**WORK REQUIRED:** In the entries below, switch every occurrence of "screenshot" to "screen capture" and leave everything else unchanged. Omit the pictures from your answer.

Entries locating text and items:
-.-.-
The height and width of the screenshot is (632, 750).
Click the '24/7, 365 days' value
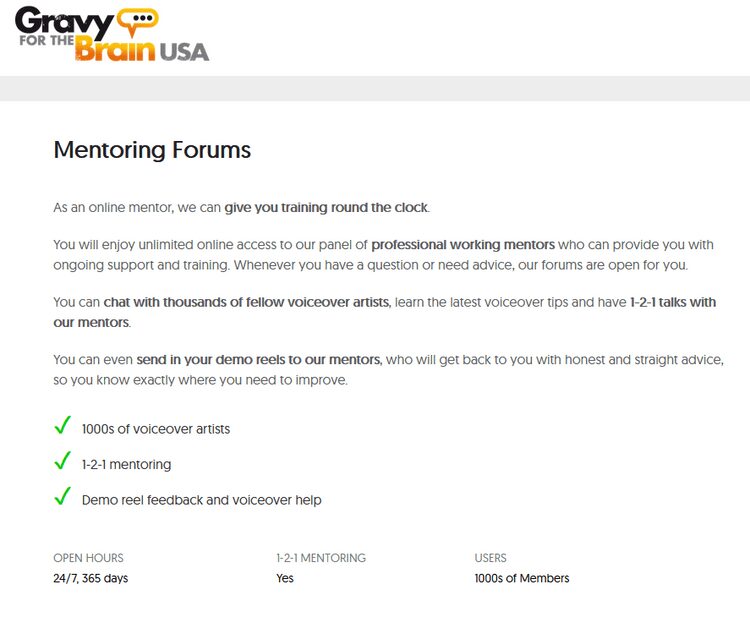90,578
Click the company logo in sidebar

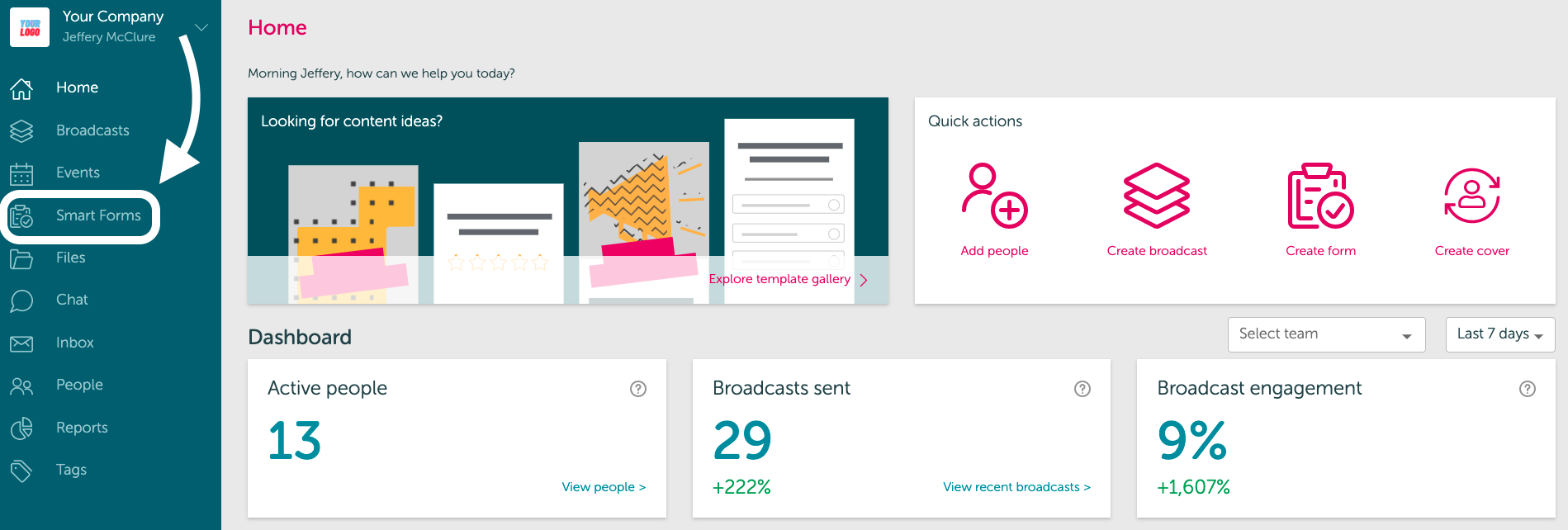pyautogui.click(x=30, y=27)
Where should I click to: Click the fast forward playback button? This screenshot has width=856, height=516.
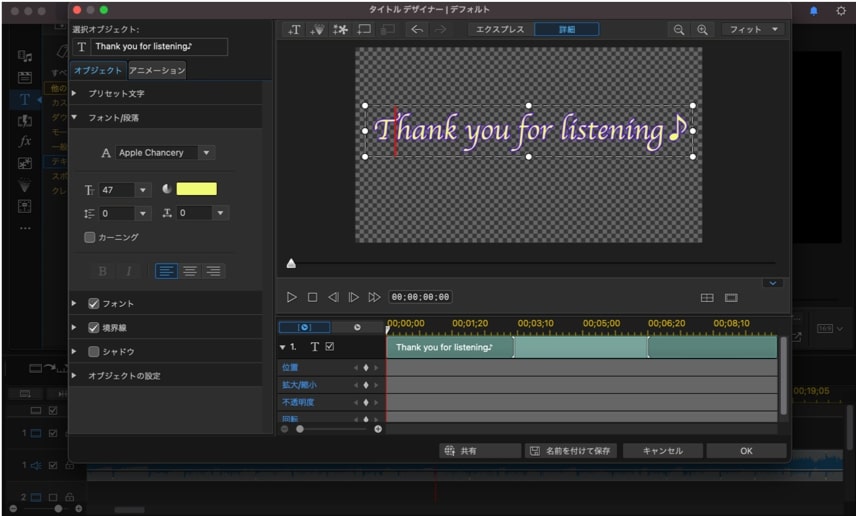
-.-.-
**REPLY TO THE TASK:**
The height and width of the screen capture is (632, 750).
Click the '24/7, 365 days' value
90,578
Click the company logo in sidebar

pyautogui.click(x=30, y=27)
Where should I click to: Click the fast forward playback button? This screen capture has width=856, height=516.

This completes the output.